Od września na Litwie obowiązuje paszport covidowy. Chcąc uzyskać teraz paszport covidowy na podstawie negatywnego testu, osoba będzie musiała wydać miesięcznie około 70-100 euro. Krytycy wskazują, że nie wszystkich antyszczepionkowców będzie stać na taki wydatek. Prognozują, że utrudni to nie tylko walkę z pandemią, ale zwiększy też liczbę bezrobotnych.

Bezpłatnie testy na obecność COVID-19 nadal będą mogły wykonać osoby z symptomami choroby, mające kontakt z osobą chorą, przed hospitalizacją, po powrocie z zagranicy oraz osoby, które ze względu na stan zdrowia nie mogą się szczepić i kobiety w ciąży.
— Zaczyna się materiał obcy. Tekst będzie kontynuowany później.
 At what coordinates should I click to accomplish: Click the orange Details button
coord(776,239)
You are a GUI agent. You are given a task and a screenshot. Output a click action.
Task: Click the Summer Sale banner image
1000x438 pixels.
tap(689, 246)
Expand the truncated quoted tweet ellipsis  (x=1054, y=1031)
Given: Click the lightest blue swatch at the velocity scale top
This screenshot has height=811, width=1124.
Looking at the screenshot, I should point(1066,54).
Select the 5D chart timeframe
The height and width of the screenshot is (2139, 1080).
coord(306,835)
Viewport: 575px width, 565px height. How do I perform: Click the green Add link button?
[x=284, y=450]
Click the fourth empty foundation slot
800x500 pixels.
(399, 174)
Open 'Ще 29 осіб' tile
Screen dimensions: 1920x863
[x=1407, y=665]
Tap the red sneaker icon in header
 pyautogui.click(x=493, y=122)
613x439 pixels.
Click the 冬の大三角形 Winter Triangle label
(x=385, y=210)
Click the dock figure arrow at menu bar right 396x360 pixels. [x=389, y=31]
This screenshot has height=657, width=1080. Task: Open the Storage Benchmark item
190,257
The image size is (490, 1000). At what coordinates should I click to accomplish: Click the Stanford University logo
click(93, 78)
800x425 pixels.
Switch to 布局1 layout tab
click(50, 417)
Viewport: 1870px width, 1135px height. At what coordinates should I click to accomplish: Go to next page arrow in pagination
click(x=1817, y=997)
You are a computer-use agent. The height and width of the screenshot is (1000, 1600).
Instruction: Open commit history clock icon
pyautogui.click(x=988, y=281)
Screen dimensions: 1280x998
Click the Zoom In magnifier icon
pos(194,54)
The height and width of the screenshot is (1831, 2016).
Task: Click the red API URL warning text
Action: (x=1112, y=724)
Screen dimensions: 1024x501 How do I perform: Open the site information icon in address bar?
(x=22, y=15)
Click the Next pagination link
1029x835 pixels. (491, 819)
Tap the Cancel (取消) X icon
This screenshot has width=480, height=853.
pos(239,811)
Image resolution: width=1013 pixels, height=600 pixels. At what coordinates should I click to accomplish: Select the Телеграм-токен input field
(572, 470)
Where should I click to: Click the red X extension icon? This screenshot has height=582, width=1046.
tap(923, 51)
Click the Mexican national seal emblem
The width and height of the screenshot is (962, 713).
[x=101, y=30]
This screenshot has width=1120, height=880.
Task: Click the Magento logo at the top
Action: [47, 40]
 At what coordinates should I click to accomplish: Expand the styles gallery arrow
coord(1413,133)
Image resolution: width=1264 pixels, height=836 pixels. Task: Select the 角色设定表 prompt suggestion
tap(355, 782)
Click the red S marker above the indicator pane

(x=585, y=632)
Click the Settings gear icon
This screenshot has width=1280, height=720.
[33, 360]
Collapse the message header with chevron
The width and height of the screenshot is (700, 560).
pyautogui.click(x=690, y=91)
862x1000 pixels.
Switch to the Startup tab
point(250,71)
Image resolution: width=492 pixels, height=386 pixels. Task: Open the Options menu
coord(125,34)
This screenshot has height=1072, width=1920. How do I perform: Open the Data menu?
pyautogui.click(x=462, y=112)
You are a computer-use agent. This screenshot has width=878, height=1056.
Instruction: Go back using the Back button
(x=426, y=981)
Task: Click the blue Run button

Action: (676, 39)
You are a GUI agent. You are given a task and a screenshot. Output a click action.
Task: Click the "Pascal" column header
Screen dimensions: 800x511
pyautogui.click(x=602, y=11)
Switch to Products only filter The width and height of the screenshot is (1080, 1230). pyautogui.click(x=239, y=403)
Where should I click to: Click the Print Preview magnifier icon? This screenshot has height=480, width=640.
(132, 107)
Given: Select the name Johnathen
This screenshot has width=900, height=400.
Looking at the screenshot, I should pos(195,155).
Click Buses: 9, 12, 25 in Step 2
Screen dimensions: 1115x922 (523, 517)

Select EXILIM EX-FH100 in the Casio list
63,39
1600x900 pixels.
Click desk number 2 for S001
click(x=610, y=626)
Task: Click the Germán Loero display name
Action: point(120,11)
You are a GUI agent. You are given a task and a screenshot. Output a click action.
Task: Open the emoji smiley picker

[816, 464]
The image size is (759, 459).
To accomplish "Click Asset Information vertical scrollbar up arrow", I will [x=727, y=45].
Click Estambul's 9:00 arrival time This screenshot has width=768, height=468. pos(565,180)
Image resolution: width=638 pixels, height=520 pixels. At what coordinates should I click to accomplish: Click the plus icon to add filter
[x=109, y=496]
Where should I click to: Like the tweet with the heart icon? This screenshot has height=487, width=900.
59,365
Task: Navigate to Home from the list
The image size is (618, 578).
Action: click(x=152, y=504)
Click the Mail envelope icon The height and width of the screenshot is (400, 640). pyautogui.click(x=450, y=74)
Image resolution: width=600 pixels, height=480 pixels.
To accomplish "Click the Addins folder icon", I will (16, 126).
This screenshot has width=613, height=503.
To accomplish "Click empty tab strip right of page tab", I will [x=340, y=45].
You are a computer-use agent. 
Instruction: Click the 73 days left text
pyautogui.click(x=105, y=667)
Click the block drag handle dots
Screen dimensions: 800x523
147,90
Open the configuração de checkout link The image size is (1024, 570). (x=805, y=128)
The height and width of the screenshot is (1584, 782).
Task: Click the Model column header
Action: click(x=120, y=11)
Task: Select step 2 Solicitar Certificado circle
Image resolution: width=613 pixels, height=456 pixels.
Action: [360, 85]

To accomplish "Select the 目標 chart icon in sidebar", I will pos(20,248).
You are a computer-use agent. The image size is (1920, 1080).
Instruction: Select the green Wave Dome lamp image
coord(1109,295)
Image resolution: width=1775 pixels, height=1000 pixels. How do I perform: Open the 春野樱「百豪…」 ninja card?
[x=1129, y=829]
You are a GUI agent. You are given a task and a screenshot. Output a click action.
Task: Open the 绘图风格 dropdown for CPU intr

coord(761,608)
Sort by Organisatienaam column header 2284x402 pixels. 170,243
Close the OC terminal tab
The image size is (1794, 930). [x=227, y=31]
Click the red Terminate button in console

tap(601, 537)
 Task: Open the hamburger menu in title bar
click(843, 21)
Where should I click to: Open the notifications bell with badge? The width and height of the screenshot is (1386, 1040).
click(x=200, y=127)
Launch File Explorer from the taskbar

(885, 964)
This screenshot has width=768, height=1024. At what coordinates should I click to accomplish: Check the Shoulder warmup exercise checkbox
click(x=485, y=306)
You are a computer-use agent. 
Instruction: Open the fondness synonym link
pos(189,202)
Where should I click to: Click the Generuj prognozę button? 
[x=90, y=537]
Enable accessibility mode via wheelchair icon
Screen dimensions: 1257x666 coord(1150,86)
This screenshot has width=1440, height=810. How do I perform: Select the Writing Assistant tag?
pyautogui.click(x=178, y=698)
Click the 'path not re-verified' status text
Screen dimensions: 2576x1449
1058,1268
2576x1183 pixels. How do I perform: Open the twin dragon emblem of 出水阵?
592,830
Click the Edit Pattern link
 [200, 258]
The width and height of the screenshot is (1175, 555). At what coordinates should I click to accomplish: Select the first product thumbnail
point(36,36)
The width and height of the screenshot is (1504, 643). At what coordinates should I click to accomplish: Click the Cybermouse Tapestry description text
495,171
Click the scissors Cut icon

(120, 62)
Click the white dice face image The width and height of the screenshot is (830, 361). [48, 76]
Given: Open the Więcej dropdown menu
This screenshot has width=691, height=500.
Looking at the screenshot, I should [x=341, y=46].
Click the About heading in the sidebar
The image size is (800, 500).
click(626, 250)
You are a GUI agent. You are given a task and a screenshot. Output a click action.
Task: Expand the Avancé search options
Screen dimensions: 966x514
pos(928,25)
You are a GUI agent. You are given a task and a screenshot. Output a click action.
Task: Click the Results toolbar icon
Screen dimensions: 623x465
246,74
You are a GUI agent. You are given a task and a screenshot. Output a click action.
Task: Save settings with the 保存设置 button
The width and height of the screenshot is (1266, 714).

W szpitalach na Litwie (stan na 1 grudnia) z powodu COVID-19 leczonych jest 1 332 pacjentów, w tym 130 – na oddziałach intensywnej terapii.

Pod maskami tlenowymi przebywa 1 092 pacjentów, do urządzeń sztucznej wentylacji płuc podłączonych jest 77.

Od początku pandemii na Litwie zarejestrowano 472 tys. przypadków koronawirusa. Z powodu COVID-19 zmarło 6,8 tys.

Wczoraj w laboratoriach kraju zbadano 14,2 tys. próbek na obecność koronawirusa (testy PCR).

Pierwszą dawkę szczepionki przyjęły 2 119 osoby. Ogółem minionej doby zaszczepiło się 14 785 obywateli.